Sharing their start line was an MOD catamaran Concise 10, a bit of a wildcard in the race. “We had a lovely jaunt around the Island,” said the 26 year old helmsman and Class 40 champion Ned Collier-Wakefield. “It was a little bit less breeze initially than we had hoped for and then a little bit more so at the finish. We came back up from Hurst Castle through the western Solent to the finish doing a top speed of 32 knots.” Concise 10, not surprisingly, was line honours boat, finishing at 11:41:56, with an elapsed time of 3h and 32m.

Next off was Class 1 IRC. George David’s 88ft mini-maxi Rambler streaked ahead of her nearest rivals on the downwind legs finishing in an elapsed time of 04:15:46, although the beat around the back of the island allowed rivals including Sir Peter Ogden’s Jethou and Hap Fauth’s Bella Mente to catch up.
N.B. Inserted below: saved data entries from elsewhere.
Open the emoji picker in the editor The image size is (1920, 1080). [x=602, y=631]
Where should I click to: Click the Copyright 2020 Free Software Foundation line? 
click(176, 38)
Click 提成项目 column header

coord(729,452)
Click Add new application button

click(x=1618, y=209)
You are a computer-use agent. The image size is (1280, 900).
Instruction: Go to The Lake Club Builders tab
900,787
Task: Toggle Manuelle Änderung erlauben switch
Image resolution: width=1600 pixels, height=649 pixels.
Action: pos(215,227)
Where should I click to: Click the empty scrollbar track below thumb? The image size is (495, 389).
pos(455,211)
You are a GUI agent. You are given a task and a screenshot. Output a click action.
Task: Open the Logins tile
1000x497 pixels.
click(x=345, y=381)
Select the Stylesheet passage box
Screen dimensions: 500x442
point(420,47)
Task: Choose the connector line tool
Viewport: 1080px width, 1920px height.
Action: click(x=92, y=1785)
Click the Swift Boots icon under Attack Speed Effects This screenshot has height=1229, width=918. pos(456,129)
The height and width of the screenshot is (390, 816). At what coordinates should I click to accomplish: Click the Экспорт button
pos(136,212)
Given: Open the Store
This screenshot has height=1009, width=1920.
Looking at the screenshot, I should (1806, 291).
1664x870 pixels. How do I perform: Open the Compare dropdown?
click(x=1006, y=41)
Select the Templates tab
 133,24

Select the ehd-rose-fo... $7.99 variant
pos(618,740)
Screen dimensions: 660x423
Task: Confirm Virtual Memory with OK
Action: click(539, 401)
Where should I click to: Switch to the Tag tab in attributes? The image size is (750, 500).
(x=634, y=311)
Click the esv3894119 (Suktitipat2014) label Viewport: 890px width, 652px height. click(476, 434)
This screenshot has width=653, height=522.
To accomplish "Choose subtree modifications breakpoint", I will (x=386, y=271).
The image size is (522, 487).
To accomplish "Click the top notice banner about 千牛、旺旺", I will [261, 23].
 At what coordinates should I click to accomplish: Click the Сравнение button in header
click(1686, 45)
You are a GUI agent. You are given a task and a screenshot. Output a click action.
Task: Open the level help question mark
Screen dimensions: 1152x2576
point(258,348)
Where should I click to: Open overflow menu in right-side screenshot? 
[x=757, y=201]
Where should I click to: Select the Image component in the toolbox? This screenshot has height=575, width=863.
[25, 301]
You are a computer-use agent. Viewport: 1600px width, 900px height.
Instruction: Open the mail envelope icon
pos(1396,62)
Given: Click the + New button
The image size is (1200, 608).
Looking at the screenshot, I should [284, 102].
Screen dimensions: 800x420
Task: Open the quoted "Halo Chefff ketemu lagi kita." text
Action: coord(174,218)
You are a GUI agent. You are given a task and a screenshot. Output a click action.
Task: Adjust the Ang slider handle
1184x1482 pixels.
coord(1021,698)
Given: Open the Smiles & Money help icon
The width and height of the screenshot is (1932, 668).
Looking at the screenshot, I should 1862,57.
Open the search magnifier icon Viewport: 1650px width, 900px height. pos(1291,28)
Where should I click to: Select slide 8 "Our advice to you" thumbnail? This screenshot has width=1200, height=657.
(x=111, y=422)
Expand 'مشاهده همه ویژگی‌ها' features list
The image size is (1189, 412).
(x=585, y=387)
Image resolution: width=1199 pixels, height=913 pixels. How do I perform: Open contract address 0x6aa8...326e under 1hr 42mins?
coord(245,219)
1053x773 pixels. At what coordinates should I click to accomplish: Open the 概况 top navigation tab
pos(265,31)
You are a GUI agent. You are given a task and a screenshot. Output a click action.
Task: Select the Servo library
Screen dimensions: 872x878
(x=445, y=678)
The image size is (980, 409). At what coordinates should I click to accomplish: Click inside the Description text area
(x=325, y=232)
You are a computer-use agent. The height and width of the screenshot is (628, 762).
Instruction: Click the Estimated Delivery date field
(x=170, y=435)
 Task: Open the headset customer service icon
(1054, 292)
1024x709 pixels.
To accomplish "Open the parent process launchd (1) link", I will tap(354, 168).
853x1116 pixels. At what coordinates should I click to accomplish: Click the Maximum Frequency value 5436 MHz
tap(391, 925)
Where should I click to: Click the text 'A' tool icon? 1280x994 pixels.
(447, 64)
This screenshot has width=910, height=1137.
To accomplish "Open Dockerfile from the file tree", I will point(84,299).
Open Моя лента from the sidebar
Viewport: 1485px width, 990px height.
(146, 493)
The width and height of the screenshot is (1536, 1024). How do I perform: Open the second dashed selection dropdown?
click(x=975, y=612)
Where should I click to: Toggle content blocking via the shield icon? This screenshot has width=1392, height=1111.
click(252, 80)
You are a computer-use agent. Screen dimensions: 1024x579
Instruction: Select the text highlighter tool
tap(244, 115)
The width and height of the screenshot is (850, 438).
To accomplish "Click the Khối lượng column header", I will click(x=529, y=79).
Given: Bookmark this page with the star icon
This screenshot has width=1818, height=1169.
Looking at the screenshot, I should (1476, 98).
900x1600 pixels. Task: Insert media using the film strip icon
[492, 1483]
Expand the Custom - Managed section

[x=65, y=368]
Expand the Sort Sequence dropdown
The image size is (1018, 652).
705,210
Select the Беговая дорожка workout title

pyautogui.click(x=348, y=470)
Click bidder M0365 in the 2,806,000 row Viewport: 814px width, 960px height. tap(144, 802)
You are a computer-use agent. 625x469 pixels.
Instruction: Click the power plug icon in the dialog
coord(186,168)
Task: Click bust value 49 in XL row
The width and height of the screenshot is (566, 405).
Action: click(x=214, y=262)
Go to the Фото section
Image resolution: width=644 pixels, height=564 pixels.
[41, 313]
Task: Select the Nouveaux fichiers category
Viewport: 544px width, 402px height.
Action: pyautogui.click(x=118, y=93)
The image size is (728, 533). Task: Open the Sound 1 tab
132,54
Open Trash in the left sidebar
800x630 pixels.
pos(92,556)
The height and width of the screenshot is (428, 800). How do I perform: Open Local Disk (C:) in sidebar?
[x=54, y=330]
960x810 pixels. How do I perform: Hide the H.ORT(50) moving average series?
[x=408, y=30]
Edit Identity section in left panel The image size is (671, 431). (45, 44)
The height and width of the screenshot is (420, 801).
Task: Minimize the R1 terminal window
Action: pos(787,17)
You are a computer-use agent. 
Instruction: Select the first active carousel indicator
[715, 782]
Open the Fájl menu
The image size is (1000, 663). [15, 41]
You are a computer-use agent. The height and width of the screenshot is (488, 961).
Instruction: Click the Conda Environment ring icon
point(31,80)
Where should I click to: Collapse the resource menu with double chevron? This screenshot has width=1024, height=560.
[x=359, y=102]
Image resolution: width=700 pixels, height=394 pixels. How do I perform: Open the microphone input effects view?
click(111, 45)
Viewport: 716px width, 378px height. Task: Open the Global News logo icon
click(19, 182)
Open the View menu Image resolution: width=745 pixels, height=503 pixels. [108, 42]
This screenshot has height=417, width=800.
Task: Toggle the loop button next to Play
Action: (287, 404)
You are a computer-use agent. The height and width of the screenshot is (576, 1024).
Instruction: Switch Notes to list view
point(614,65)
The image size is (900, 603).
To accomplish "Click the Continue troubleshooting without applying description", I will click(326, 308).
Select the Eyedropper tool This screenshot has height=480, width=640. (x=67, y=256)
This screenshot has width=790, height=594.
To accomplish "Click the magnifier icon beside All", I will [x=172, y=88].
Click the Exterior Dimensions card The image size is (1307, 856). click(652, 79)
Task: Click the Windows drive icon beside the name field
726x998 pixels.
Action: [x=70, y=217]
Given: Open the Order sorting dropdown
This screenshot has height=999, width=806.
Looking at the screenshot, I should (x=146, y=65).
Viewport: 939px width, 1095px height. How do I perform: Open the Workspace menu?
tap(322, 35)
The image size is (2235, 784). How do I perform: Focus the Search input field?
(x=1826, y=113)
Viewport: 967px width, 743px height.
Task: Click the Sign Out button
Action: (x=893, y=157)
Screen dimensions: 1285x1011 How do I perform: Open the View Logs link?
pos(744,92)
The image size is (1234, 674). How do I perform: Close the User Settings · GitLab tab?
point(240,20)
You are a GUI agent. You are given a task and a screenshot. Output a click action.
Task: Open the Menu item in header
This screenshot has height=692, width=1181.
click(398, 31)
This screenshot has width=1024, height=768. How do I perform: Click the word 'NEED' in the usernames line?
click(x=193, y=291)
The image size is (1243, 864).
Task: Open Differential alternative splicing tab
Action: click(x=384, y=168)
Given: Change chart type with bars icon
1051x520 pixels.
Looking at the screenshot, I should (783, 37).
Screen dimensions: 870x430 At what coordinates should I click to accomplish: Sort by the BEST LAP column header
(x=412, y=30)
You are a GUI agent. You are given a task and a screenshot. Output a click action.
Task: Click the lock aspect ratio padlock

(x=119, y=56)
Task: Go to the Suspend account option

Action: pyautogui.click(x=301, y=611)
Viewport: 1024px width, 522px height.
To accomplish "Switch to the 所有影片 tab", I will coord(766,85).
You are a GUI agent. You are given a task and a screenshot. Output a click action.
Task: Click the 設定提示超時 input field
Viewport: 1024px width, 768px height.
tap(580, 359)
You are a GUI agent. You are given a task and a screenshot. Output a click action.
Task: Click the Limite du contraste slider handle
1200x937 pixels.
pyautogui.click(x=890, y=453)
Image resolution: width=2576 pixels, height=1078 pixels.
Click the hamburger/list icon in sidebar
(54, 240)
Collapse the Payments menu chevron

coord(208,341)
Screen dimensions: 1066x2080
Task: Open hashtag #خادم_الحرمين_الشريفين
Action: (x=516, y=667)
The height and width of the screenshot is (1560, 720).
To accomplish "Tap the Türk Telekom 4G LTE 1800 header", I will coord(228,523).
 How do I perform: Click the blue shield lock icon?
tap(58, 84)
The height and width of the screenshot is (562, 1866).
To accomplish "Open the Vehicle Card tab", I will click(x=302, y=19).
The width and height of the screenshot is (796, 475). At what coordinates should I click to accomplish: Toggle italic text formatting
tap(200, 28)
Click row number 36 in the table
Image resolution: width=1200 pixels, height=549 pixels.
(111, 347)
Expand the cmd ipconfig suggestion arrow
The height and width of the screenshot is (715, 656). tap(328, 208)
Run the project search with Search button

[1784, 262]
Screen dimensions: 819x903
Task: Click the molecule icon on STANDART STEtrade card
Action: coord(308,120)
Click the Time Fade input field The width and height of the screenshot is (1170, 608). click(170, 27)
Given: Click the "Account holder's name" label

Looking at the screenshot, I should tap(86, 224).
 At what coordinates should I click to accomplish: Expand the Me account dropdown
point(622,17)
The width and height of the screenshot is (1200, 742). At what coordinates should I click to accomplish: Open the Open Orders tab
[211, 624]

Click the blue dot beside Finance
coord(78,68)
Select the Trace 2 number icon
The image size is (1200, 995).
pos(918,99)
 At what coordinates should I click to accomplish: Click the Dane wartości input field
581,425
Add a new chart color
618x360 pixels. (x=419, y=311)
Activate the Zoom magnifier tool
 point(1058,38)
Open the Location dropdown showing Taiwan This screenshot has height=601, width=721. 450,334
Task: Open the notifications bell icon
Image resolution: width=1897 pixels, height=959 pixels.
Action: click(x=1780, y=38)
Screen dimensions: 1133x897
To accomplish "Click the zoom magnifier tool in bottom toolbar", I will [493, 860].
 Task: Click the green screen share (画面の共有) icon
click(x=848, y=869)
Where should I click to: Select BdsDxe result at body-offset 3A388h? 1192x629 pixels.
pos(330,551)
Class 1’s day, however, belonged to the TP52s. Despite finishing an hour behind Rambler, Tony Langley’s Gladiator took corrected time with Sorcha in second place. Neal MacDonald, dinghy champion and Volvo veteran is mainsheet trimmer on high performance 60ft day racer Spectre, which was amongst the fleet. He said “We had a nice sail but the bigger boats with the longer waterline lengths were doing well up the long beats. We had a nice play amongst the TP52s, overtook Piet Vroon’s Tonnerre 4, then they took us back, so there was plenty of action out there!”

In Class 1A Sir Keith Mills’ new Ker 40+ Invictus overcame an OCS involving a climb back uptide to the line, but she nevertheless managed to claw her way back to victory. The classics in Class 3 had their work cut out too. “There was a bit too much sea for us off St Cats,” said Sean MacMillan, skipper of the immaculate Spirit 52 Flight of Ufford. But we had a good start, and our symmetric spinnaker paid off down to the forts. The whole thing was great fun.”

The Bicentenary Regatta was going on elsewhere in the Solent too. The 8 metre class finally got out onto the water after two days of cancellations to enjoy a round the cans race. Alexandre Geoffroy was no doubt delighted to beat Saskia into second place in his Enchantement having declared at the beginning of the week that he never expected to get past them.

The Level Rating class, each crew competing from the clubs invited from around the world by the Royal Yacht Squadron, had a long day on the water with two windward leeward races and a round the Solent cans longer race.

Filippo Maria Molinari, Captain of the Italian team from Yacht Club Costa Smeralda said “The racing is very nice, very tough. We are pleased with our performance today. Conditions were perfect for us with a good stiff breeze, and flatter water. We unfortunately had a bad third race as we seemed to have something around our prop, but otherwise the boats are very evenly matched.” The Italian team, like many of their competitors have been training hard in Sardinia. “We have sailed as a team and have done for a long time.” Molinari is the Team Racing Captain of the YCCS. “Of course we would be team racing but we are too old!” he jokes referring to the aged-30 limit for the Bicentenary’s team racing class.

Laurence Mead has brought his team from Hong Kong, which includes his daughter, Lauren. “The boats are very evenly matched,” he said. “Our team are regular sailors, in fact we are two Hong Kong crews merged together as one, and mostly Etchells sailors.” Both Hong Kong and YCCS need to beat the team from Gran Canaria, over the next couple of days helmed by Jose Maria Ponce Fernandez, which scored two firsts and a third today.

The team racing fleet also got some good racing in today. Jacopo Pasini’s YCCS heads the leader board today after two Round Robin series’.